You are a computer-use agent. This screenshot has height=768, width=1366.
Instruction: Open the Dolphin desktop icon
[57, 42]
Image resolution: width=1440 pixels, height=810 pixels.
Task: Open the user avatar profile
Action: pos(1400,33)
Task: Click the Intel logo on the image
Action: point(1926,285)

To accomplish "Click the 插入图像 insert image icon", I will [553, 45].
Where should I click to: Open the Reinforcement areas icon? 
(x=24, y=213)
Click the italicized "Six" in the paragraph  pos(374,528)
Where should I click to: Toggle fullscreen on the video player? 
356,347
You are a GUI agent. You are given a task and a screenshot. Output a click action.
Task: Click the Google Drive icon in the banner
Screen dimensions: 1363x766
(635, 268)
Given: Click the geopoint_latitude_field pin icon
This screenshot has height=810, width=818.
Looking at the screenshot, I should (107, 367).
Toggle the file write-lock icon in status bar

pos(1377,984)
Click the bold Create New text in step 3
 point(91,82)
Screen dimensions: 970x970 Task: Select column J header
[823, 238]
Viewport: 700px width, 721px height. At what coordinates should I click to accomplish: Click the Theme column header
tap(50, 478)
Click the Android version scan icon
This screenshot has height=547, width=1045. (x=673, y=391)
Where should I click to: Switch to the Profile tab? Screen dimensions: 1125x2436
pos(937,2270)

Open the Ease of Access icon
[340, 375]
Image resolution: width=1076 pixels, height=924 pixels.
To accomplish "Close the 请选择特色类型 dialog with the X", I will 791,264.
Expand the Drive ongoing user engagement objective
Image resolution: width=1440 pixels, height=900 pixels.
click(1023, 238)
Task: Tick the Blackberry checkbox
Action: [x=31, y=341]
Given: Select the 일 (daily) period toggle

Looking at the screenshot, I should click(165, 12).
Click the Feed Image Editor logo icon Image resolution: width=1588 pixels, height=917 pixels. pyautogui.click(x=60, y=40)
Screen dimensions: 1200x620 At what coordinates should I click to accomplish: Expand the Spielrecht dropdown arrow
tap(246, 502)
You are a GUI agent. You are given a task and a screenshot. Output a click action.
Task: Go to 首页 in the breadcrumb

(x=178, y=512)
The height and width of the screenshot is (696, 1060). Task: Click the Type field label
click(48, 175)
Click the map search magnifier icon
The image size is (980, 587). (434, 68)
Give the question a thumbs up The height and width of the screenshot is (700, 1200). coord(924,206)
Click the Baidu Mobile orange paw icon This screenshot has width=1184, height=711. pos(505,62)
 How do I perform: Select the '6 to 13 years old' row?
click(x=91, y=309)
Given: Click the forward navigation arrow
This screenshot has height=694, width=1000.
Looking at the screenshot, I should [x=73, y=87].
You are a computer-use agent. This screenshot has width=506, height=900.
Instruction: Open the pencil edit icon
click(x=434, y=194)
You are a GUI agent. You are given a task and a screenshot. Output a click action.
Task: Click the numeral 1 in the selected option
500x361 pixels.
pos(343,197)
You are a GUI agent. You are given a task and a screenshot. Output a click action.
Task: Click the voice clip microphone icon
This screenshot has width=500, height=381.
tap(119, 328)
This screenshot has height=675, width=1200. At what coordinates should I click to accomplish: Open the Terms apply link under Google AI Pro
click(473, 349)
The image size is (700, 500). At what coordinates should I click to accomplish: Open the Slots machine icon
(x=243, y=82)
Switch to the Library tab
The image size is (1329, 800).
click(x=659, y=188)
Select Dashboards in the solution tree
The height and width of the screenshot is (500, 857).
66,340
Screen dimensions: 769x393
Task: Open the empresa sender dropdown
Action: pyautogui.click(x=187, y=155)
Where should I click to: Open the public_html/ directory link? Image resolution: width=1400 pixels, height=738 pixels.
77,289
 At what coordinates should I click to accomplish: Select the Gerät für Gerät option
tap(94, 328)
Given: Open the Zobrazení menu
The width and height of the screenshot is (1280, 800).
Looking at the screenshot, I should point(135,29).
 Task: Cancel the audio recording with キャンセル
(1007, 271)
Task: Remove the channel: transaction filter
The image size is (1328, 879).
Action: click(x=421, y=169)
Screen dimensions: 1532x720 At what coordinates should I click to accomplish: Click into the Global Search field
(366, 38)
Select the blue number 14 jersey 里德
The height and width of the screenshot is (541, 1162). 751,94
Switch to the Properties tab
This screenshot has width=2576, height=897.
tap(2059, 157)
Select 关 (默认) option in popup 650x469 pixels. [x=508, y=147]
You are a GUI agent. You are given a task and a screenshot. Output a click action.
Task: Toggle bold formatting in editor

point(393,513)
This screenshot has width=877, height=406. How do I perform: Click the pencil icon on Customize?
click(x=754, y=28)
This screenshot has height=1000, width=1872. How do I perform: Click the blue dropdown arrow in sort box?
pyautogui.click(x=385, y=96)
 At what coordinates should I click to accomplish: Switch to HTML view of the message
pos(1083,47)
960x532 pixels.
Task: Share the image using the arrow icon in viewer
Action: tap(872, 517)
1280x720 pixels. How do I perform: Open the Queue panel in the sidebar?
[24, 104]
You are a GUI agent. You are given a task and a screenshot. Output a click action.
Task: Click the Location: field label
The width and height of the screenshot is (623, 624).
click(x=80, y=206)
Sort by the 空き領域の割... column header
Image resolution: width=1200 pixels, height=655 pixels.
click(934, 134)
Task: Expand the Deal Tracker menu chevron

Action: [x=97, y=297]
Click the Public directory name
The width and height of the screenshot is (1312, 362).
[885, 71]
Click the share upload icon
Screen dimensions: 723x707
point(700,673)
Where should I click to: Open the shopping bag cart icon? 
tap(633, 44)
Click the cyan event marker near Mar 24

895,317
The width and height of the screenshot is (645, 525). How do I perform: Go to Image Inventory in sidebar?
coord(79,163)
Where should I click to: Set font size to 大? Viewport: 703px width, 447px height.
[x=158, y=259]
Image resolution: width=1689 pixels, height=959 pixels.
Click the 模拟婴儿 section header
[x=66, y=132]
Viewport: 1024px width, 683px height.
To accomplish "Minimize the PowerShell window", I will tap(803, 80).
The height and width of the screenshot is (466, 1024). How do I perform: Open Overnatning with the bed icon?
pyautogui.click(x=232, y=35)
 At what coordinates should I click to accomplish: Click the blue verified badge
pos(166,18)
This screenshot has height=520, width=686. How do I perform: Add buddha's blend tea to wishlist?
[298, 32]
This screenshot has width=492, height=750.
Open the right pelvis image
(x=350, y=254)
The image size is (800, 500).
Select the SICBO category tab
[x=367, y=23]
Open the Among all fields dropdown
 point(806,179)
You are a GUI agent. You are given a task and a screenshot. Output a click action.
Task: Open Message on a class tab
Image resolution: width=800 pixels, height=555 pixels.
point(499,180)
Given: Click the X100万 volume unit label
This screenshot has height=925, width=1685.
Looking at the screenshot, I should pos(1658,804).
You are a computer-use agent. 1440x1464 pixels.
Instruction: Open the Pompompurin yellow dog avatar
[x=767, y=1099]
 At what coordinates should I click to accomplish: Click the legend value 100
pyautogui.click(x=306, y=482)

- _Required work_
Considering the records line by line, how many lines hold the string "computer"? Say only the number.

- _Expected answer_
3